**Work item:**
Transcribe the listing below word for word.

**Extracted entries:**
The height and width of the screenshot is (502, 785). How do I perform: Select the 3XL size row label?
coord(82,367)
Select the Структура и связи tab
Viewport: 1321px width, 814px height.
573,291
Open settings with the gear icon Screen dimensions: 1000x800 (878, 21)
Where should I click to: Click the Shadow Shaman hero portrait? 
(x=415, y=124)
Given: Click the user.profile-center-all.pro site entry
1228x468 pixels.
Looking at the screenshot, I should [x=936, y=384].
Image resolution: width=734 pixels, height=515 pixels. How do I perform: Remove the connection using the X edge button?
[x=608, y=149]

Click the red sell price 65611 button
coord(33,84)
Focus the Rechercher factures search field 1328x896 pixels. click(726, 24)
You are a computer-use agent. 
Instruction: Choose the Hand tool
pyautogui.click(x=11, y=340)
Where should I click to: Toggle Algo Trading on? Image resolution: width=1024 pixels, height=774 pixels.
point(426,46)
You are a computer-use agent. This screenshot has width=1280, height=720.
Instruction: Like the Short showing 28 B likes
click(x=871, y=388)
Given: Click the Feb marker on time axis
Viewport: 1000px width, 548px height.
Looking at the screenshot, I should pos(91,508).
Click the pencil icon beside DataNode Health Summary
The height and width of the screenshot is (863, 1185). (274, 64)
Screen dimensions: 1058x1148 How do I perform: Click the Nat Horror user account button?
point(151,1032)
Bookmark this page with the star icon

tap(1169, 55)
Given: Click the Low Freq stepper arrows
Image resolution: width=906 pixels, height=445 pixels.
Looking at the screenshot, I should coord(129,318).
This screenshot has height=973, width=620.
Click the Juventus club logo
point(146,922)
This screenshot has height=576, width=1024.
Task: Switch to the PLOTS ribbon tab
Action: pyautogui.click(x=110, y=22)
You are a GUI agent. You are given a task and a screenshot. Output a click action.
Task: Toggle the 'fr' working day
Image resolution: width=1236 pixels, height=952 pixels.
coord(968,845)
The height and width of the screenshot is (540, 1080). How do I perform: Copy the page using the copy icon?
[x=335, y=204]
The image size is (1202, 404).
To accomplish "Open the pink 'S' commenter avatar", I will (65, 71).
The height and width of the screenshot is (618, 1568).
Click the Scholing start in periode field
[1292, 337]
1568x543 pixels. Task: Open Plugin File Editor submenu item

**Answer to this exercise:**
The height and width of the screenshot is (502, 785). How do I perform: Select the 3XL size row label?
coord(82,367)
Select the Структура и связи tab
Viewport: 1321px width, 814px height.
573,291
Open settings with the gear icon Screen dimensions: 1000x800 (878, 21)
Where should I click to: Click the Shadow Shaman hero portrait? 
(x=415, y=124)
Given: Click the user.profile-center-all.pro site entry
1228x468 pixels.
Looking at the screenshot, I should [x=936, y=384].
Image resolution: width=734 pixels, height=515 pixels. How do I perform: Remove the connection using the X edge button?
[x=608, y=149]

Click the red sell price 65611 button
coord(33,84)
Focus the Rechercher factures search field 1328x896 pixels. click(726, 24)
You are a computer-use agent. 
Instruction: Choose the Hand tool
pyautogui.click(x=11, y=340)
Where should I click to: Toggle Algo Trading on? Image resolution: width=1024 pixels, height=774 pixels.
point(426,46)
You are a computer-use agent. This screenshot has width=1280, height=720.
Instruction: Like the Short showing 28 B likes
click(x=871, y=388)
Given: Click the Feb marker on time axis
Viewport: 1000px width, 548px height.
Looking at the screenshot, I should pos(91,508).
Click the pencil icon beside DataNode Health Summary
The height and width of the screenshot is (863, 1185). (274, 64)
Screen dimensions: 1058x1148 How do I perform: Click the Nat Horror user account button?
point(151,1032)
Bookmark this page with the star icon

tap(1169, 55)
Given: Click the Low Freq stepper arrows
Image resolution: width=906 pixels, height=445 pixels.
Looking at the screenshot, I should coord(129,318).
This screenshot has height=973, width=620.
Click the Juventus club logo
point(146,922)
This screenshot has height=576, width=1024.
Task: Switch to the PLOTS ribbon tab
Action: pyautogui.click(x=110, y=22)
You are a GUI agent. You are given a task and a screenshot. Output a click action.
Task: Toggle the 'fr' working day
Image resolution: width=1236 pixels, height=952 pixels.
coord(968,845)
The height and width of the screenshot is (540, 1080). How do I perform: Copy the page using the copy icon?
[x=335, y=204]
The image size is (1202, 404).
To accomplish "Open the pink 'S' commenter avatar", I will (65, 71).
The height and width of the screenshot is (618, 1568).
Click the Scholing start in periode field
[1292, 337]
1568x543 pixels. Task: Open Plugin File Editor submenu item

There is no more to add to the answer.